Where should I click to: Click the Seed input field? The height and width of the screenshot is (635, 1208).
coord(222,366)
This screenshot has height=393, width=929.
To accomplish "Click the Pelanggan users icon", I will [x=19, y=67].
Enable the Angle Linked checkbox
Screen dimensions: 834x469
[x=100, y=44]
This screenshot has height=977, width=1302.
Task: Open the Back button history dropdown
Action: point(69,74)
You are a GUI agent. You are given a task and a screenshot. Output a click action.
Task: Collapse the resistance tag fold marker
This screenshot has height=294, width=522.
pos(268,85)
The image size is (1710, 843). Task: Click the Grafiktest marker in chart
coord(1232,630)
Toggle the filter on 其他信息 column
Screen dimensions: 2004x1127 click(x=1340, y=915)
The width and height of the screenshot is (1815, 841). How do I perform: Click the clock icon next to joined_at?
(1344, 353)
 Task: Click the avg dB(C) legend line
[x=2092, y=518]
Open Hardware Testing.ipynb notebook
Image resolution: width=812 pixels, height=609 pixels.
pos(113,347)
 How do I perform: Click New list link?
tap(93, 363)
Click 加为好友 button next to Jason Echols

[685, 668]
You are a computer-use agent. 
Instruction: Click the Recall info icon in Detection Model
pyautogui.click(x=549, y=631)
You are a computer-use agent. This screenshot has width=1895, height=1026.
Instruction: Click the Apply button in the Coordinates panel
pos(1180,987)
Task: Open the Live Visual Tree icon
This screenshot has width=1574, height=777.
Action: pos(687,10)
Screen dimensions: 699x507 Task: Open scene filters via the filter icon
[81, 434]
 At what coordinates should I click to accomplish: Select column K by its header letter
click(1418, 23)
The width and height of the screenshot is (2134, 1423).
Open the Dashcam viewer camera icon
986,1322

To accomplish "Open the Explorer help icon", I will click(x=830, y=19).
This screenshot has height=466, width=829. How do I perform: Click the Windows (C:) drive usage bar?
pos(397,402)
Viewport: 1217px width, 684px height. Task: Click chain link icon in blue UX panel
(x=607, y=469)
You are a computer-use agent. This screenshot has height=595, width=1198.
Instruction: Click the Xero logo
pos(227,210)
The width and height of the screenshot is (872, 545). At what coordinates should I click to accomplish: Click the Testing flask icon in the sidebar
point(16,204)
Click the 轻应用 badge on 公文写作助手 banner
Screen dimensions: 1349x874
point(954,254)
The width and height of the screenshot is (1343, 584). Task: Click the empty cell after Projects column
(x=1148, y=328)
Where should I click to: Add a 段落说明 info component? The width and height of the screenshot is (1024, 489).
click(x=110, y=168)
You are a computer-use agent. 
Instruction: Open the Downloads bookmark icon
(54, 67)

────────

→ What is required:
Copy out all lines of the material above in which "computer" occurs.

→ Problem solution:
You are a computer-use agent. 
You are a computer-use agent. This screenshot has width=1895, height=1026.
You are a computer-use agent. This screenshot has height=595, width=1198.
You are a computer-use agent. 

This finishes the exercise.